» **Entries supplied**:
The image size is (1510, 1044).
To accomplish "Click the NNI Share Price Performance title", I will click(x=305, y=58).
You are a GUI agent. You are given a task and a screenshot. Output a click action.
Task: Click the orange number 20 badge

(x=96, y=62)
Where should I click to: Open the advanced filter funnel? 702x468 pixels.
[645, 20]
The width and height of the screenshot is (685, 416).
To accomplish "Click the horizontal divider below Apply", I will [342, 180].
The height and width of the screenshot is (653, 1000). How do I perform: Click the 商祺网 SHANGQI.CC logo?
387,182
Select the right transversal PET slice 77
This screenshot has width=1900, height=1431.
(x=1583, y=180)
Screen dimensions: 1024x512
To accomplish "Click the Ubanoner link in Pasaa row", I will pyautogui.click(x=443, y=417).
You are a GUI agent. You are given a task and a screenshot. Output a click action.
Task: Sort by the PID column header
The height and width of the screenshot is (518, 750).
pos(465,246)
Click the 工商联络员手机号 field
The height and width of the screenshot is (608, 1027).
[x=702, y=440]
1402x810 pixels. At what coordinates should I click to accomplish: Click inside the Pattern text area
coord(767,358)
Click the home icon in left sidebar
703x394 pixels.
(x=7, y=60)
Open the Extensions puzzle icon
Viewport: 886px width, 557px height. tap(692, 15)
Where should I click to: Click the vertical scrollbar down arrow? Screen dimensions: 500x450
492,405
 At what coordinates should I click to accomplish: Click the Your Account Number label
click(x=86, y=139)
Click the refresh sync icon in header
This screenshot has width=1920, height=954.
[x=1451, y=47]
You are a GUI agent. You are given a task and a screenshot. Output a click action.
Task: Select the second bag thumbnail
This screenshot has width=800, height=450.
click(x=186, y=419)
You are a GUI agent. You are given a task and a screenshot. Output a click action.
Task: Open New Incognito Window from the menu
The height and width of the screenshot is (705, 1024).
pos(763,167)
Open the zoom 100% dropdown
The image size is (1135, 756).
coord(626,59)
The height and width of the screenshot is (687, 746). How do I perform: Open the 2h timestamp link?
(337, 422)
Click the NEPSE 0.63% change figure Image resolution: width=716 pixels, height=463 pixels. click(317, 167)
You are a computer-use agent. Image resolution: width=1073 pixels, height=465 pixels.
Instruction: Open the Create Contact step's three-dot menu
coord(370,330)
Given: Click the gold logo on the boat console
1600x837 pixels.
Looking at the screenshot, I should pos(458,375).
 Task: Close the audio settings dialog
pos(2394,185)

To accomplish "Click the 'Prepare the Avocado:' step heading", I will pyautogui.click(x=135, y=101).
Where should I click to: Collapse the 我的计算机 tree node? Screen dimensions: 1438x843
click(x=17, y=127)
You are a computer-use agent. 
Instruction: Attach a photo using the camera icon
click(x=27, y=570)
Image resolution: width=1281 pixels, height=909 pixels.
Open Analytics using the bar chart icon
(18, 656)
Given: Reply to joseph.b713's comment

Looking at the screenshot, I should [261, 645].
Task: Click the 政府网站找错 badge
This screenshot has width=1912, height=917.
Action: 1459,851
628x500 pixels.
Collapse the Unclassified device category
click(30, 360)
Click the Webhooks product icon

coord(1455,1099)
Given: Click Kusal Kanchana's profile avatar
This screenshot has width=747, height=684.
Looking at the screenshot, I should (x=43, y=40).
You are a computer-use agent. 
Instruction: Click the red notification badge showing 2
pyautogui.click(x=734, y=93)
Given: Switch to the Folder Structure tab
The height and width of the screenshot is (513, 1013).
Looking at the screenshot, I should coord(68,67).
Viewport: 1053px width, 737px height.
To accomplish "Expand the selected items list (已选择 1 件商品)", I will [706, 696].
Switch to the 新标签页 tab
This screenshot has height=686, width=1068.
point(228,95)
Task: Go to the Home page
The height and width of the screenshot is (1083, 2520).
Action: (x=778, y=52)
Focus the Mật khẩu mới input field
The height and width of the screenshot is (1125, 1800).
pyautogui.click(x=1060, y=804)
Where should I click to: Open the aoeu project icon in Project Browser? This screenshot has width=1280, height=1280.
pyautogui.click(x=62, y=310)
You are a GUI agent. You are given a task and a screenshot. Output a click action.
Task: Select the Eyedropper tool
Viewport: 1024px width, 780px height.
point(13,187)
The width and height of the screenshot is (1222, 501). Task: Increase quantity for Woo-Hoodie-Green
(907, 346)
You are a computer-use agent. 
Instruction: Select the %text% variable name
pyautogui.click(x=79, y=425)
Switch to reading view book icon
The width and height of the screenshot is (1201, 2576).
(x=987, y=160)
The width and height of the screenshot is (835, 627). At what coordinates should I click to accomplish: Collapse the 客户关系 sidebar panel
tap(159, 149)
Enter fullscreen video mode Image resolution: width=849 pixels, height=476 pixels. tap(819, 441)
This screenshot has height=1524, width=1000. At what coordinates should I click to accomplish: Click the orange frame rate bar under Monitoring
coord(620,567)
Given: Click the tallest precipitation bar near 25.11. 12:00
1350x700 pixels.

» **The task**:
Copy out each line of the data where the string "field" appears.

» **Response area**:
Click the 工商联络员手机号 field
Focus the Mật khẩu mới input field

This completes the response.